Alle Gesamt- und Einzelkomponentenwerte beziehen sich auf ein gut erhaltenes, gesundes Boot. Alle Mängel werden mit einem Abzug, alle besonders gut erhaltenen Details mit einem Aufschlag versehen.

Zusätzlich zu dieser Werterfassung kommen aber noch die besonderen Marktbedingungen:

Der Markt für Mehrrümpfer ist in Deutschland eher klein und muß deshalb international oder zumindestens westeuropäisch gesehen werden.

Hier findet man genügend Boote zur Auswahl, die sich dann aber wieder am Preisgefüge des jeweiligen Heimatlandes orientieren.

Man wird also einen bestimmten Schiffstyp mit einem länderspezifischen Auf- oder Abschlag versehen müssen.

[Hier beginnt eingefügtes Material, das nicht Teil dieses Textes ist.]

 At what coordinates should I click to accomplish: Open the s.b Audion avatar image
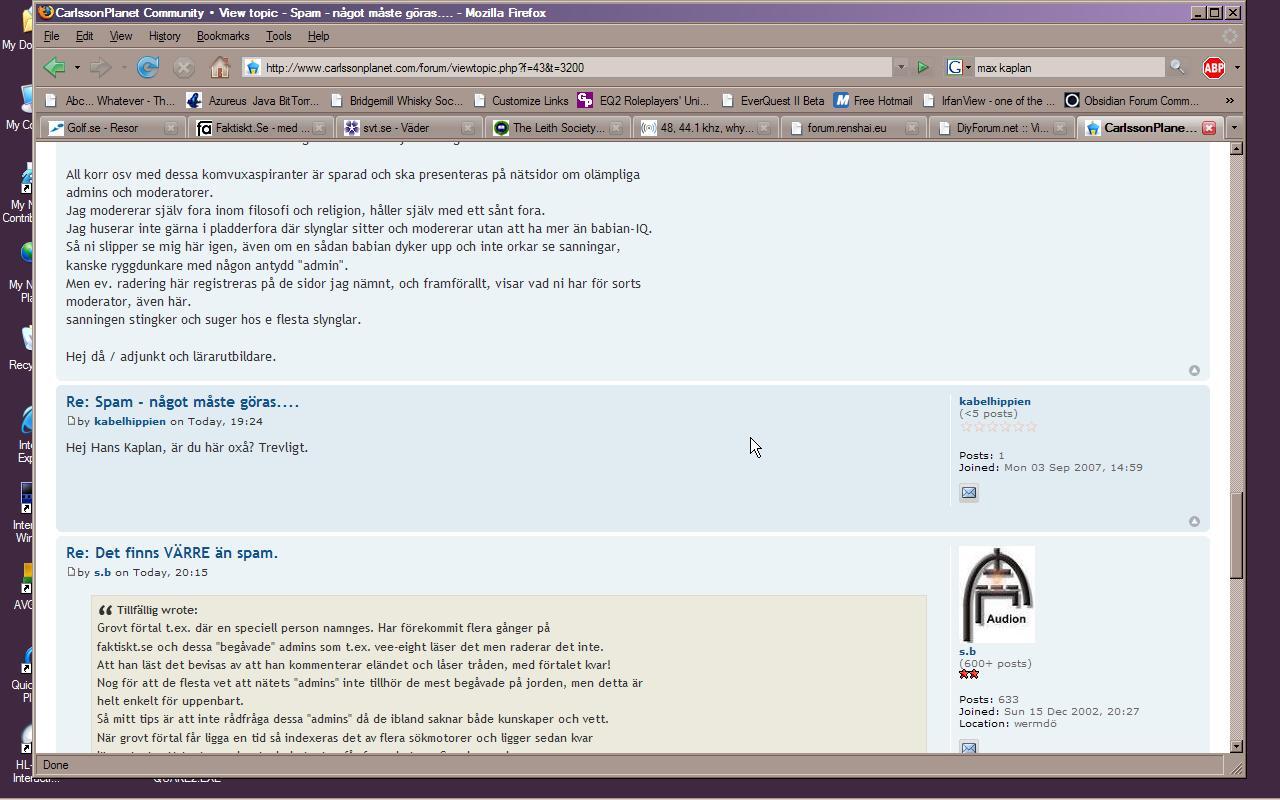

So kann z.B. eine Heavenly Twins in Deutschland durchaus 10% unter dem Preis eines identischen englischen Schiffes verkauft werden oder eine Maldives in Frankreich 10% unter dem Preis eines identischen deutschen Bootes.

Rechtliche Fragen

Zum Schluß dieser Abhandlung möchte ich noch einmal auf unsere vorhin dargestellten objektiven Kriterien zurückkommen, bei denen auf die Preisfindung noch die rechtlich korrekte Vertragsabwicklung folgen muß, denn ohne ordentliche Papiere ist auch iein Boot nichts Wert.

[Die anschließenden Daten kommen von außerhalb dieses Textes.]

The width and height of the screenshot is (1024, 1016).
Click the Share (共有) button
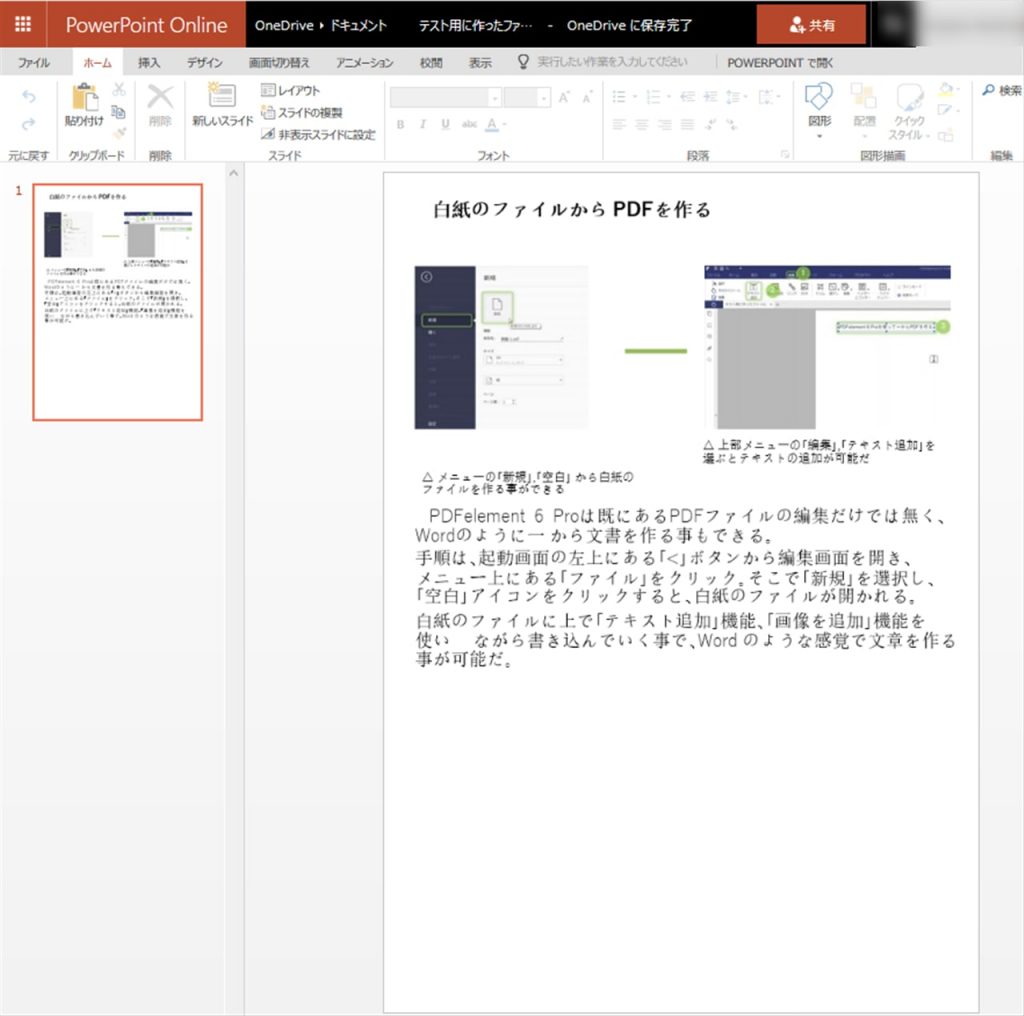point(811,25)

Im Inland ist ein Verkauf relativ einfach. Da aber, wie schon erwähnt, der Multihullmarkt ein internationaler ist, muß beim Kauf und Verkauf im oder ins Ausland etwas beachtet werden. So wird beim Erwerb in Frankreich ein Dokument, ein Acte du Vente, in England ein Bill of Sales bei der Übergabe ausgehändigt. Das ist praktisch eine Verkaufsquittung, die wie ein Fahrzeugbrief gehandhabt werden kann. Verkaufen wir an einen Engländer oder Franzosen, dann verlangt dieser so etwas. Da ein deutscher Privatmann einen derartigen Vordruck nicht in der Schublade hat, wird der Käufer eventuell einen aus seinem Land mitbringen. Den muß man dann entweder selber oder bei einem Kundigen übersetzen lassen und dann ausfüllen und unterschreiben.

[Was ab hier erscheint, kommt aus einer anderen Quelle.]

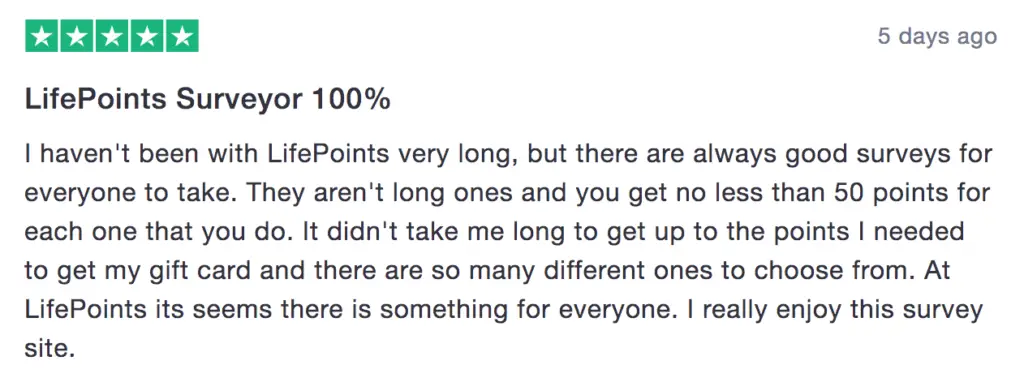Click the fourth green rating star

pyautogui.click(x=148, y=37)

Ferner ist der Nachweis über die gezahlte Mehrwertsteuer wichtig, die entweder über lückenlose Kopien der bisher abgewickelten Kaufverträge oder/und über einen Nachweis des ständigen Verbleibes in der EU erfolgen kann. Da man von niemandem verlangen kann, 20 Jahre alte Liegeplatzquittungen aufzubewahen, reicht der Stichtag 31.12. 1992. Für Boote, die vor 1986 gebaut worden sind, reicht nur der Nachweis des EU-Liegeplatzes, bei Schiffen jüngeren Datums müssen die Kaufverträge mitgeliefert werden. Diese Nachweise sind bei In- und Ausländischen Geschäften zu führen. In Deutschland wird der Papierkrieg aber – wer hätte das gedacht – nicht so ernsthaft geführt wie z.B. in Frankreich, wo die Bootsbesitzer sogar eine jährliche Steuer für ihr Boot zu entrichten haben. Wird ein Schiff aus einem Drittland erworben, das nicht in der EU gebaut worden ist, muß bedacht werden, daß es ein CE- Zertifikat braucht, wenn es eingeführt wird.